In a pair of letters sent Monday to Attorney General Bill Barr and White House Counsel Pat Cipollone, Reps. Elijah Cummings, D-Md.; Frank Pallone Jr., D-N.J.; Richard Neal, D-Mass.; Robert Scott, D-Va.; and Jerrold Nadler, D-N.Y. demanded details regarding what influence, if any, the White House and the Office of Management and Budget (OMB) had in the DOJ's position.
"This action could deprive millions of Americans of health insurance coverage, including 133 million people with pre-existing conditions," said the letters, obtained by Fox News. The representatives called the DOJ's position a "sudden and extremely troubling reversal," and said the administration has not complied with their requests for documents or testimony from officials.
This comes after a federal judge ruled that the Affordable Care Act, commonly known as ObamaCare, is unconstitutional now that there is no penalty attached to the individual mandate that required people to get insurance coverage. The Supreme Court ruled that ObamaCare was legal because the penalty amounted to a tax, which falls under congressional authority.
That penalty was eliminated after President Trump took office, and 20 states led by Texas argued in a lawsuit that ObamaCare became invalid because there was no longer any Congressional authority behind the mandate. Rather than defend the law that the government passed during the previous administration, the DOJ agreed with the lawsuit's argument and declined to defend ObamaCare.
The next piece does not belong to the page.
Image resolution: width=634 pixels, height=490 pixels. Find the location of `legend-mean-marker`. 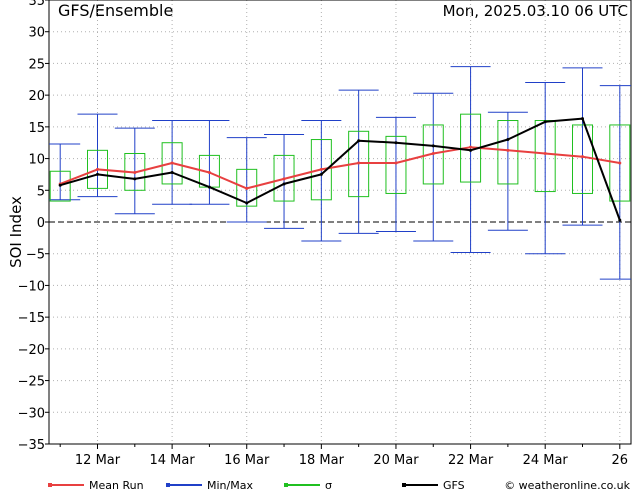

The Democrats expressed concern that the DOJ took this new position because "politically-motivated forces inside the White House and the Office of Management and Budget may have brought undue pressure on the Department to reverse its prior legal conclusions, and that this occurred over the objection of Attorney General Barr."
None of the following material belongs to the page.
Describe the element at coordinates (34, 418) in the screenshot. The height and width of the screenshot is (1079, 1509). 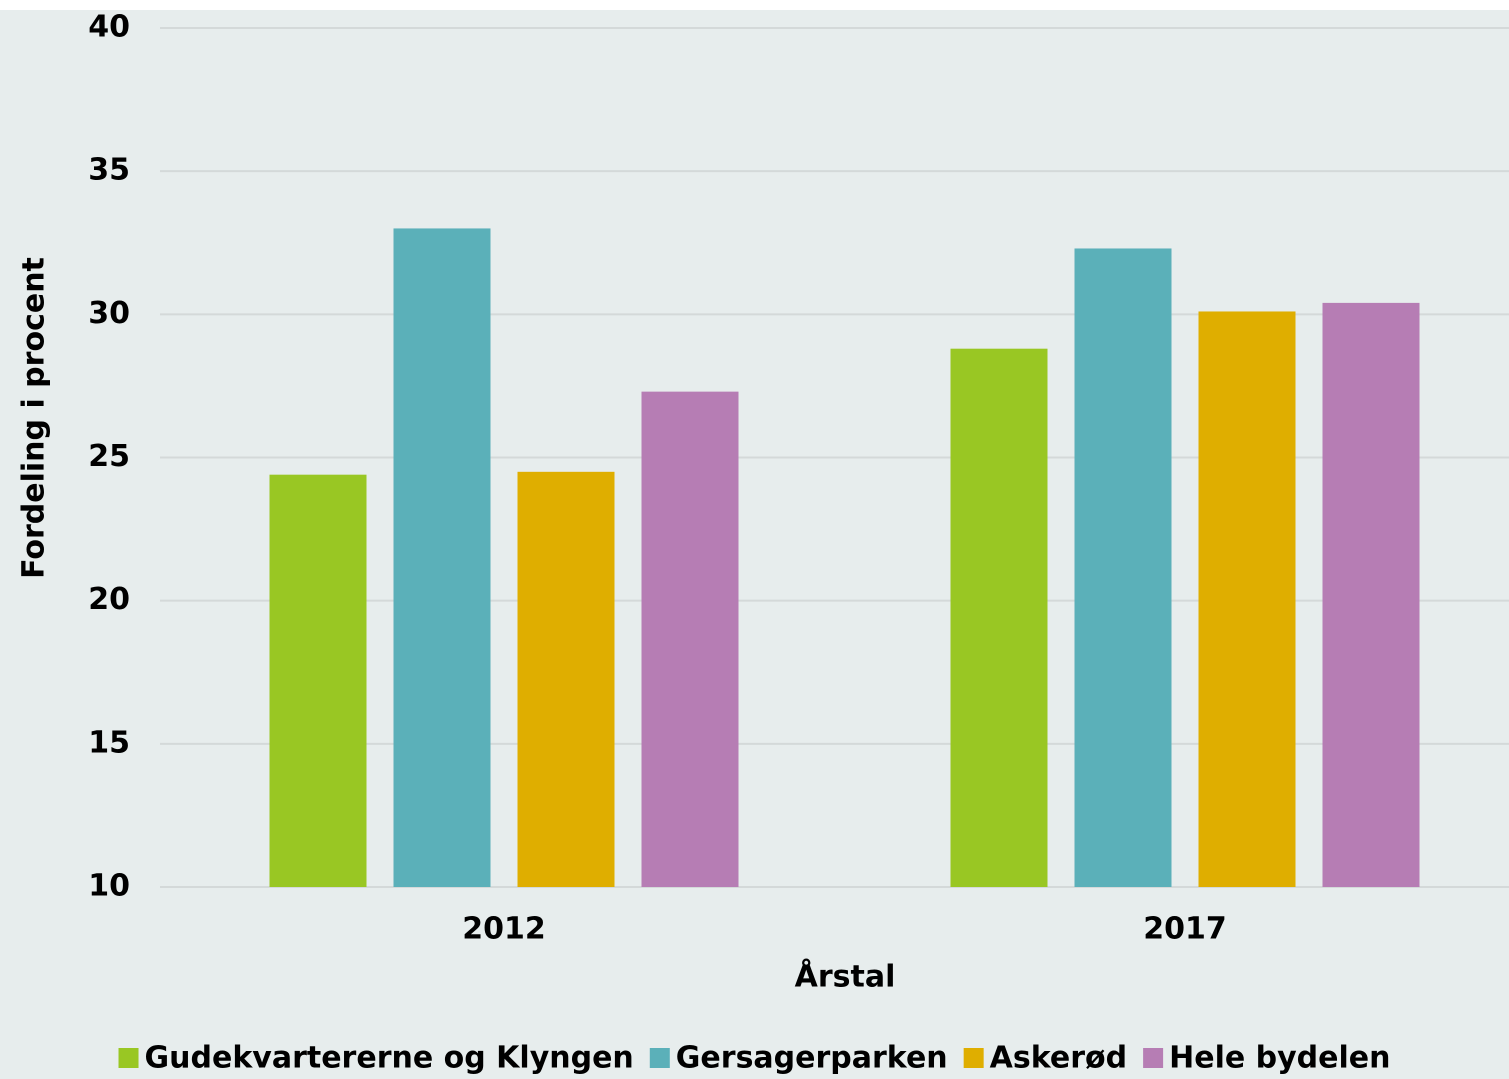
I see `y-axis-title: Fordeling i procent` at that location.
The representatives renewed their request for records and testimony, and asked Cipollone to make OMB Acting Director Russ Vought available for an interview. They threatended additional action if the administration does not comply with a May 27 deadline.
"If we do not receive a response by this date, we will have no choice but to consider alternative means of obtaining compliance," the letters said. While the letters did not specify what type of "alternative means" they might use, subpoenas could be possible. Fox News reached out to Cummings' office.
House Democrats have recently used subpoenas in their quests to obtain Trump's financial records and an unredacted version of Special Counsel Robert Mueller's report.